私は当時【臓器移植法の「改正(案)」に反対】(vol.8)と題する主張を関係の方々に投げかけ、またこのコラムにも掲載させて頂きましたが、今年もまた同じ動きが国会内で起きていることを大変残念に思います。

去年も今年も、改正(案)の最大のポイントは、“「脳死」を一律に「人の死」とする” ということです。


「脳死」とはどういう概念か?「臓器移植法」とはどんな法律か? 等につきましては、このコラムvol.4【臓器移植法の見直しに思う】に記させて頂きましたので、ご参照賜りたいと思いますが、私は「脳死」は、“人が「死」に到る一つ前の状態”ではあるものの、決して“「死」そのもの”では無いと固く信じています。
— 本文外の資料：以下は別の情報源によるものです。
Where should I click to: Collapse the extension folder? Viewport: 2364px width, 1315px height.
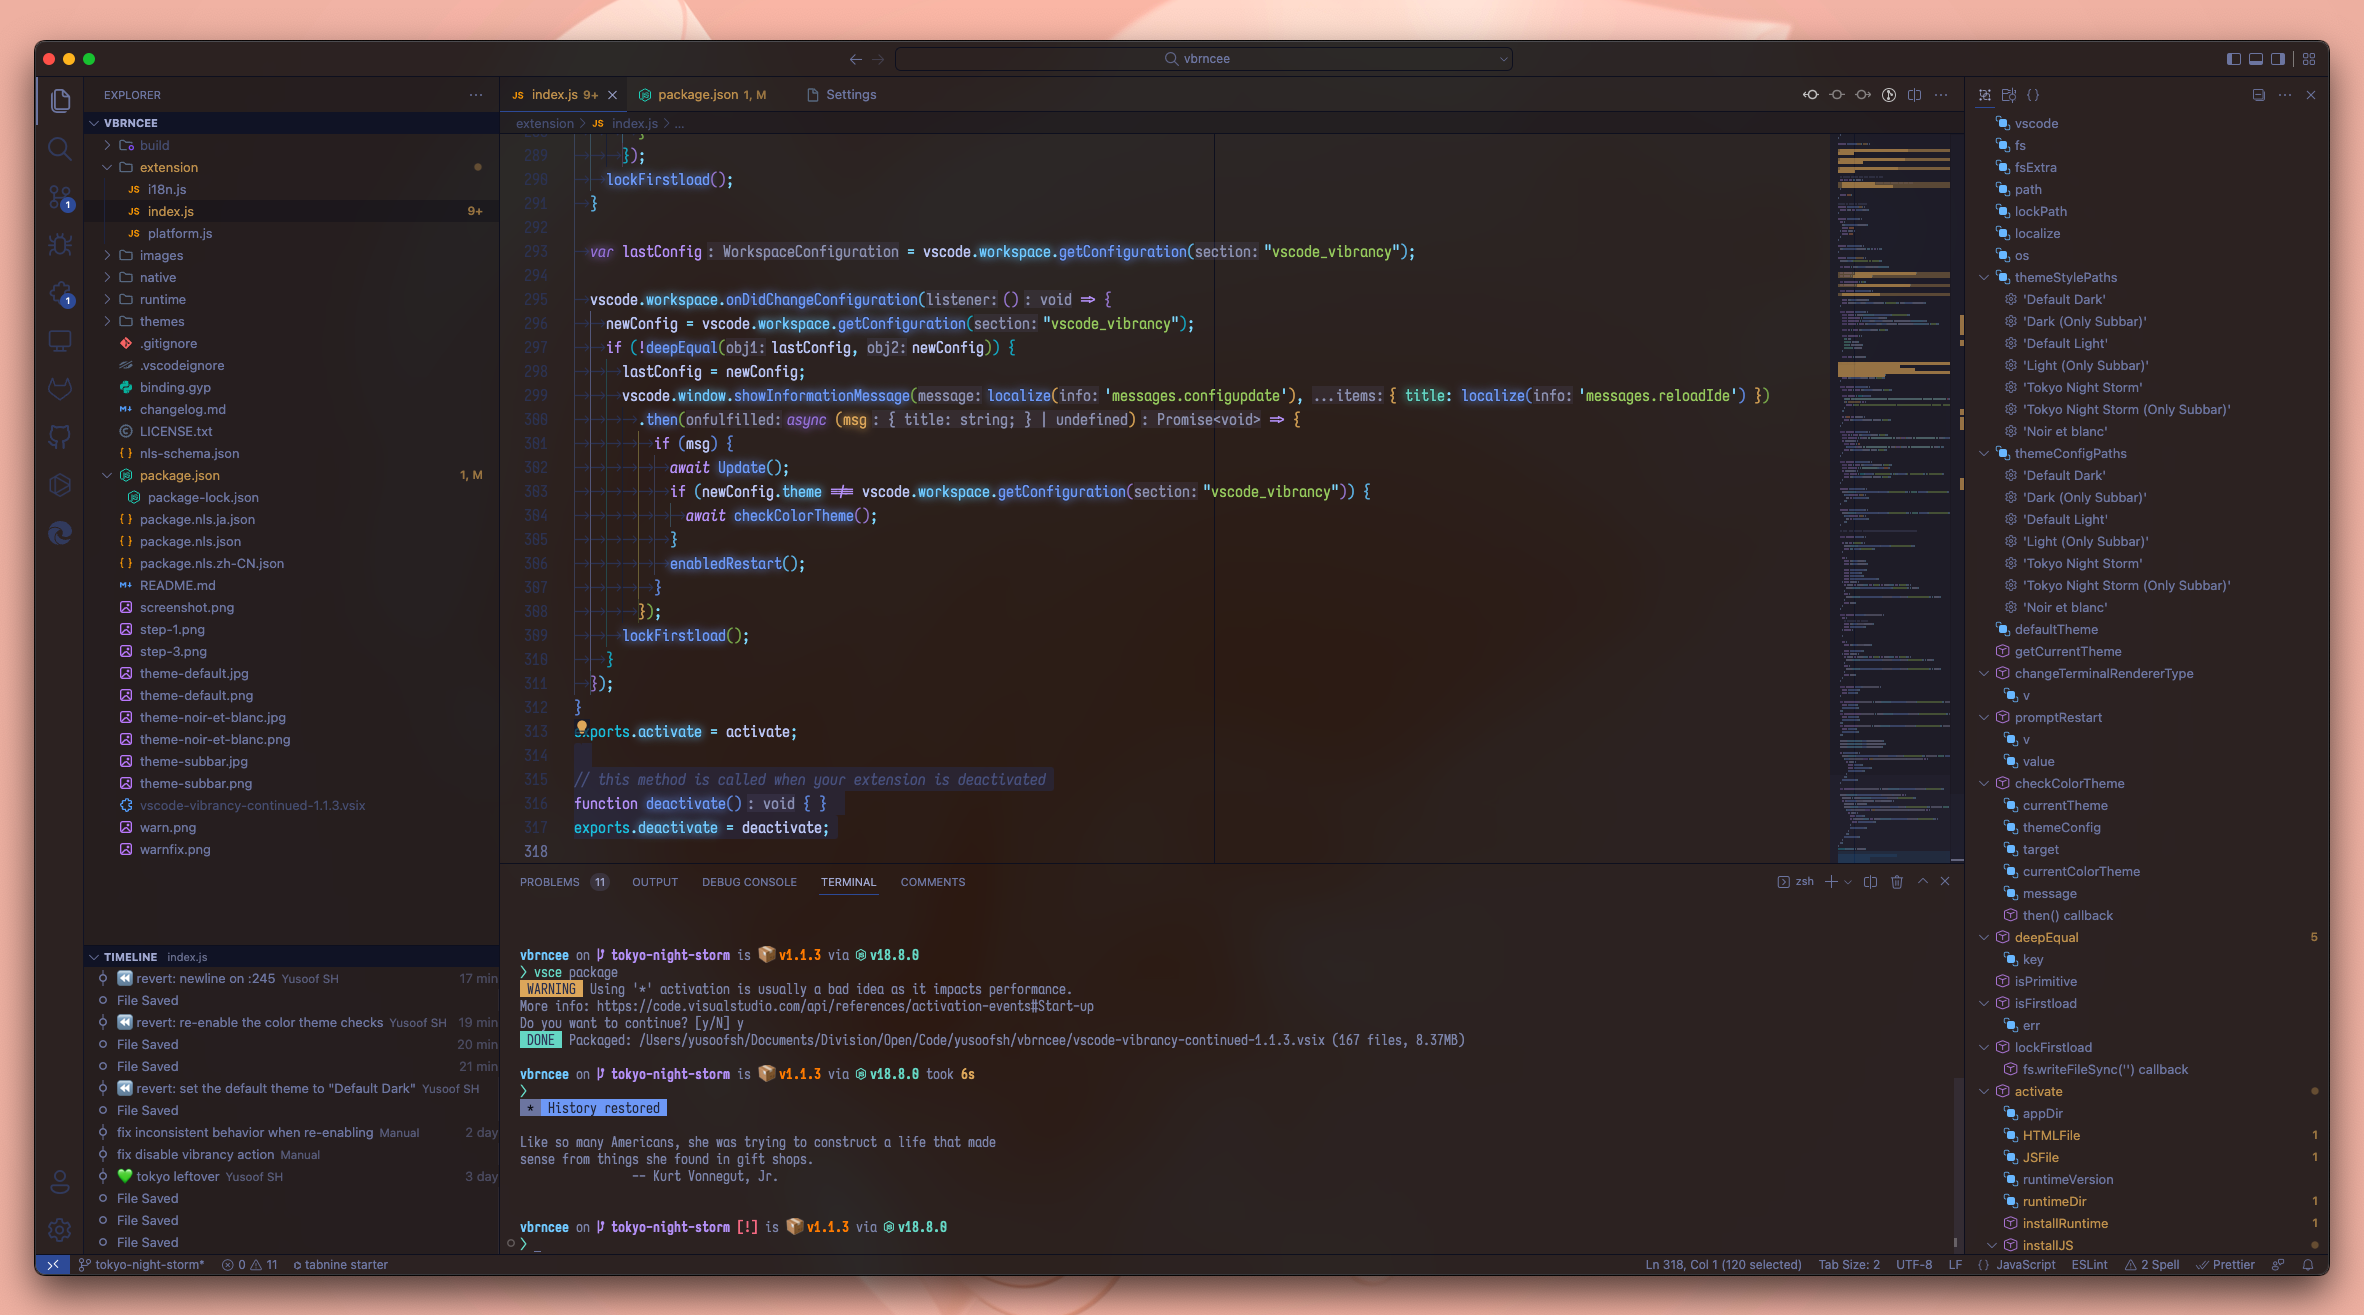click(168, 167)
心臓内科の泰斗である渡部良夫博士は、現行の「臓器移植法」が国会で審議中の去る1997年、『国会議員への十の質問』を公表されました。

その9番目の、核心を突く鋭い問いかけは次の通りです。

    “あなた方は移植医療の短期的利点――目の前の患者さんが
     何人救える、延命できる――よりも、それが倫理、社会秩序、
     人類の文化に与える長期的悪影響のほうが、遙かに大きいことを
     認識できないのですか?”

今年もまた、各界の反対により「改正(案)」が提出されぬか、あるいは否決されることをひたすら願うものです。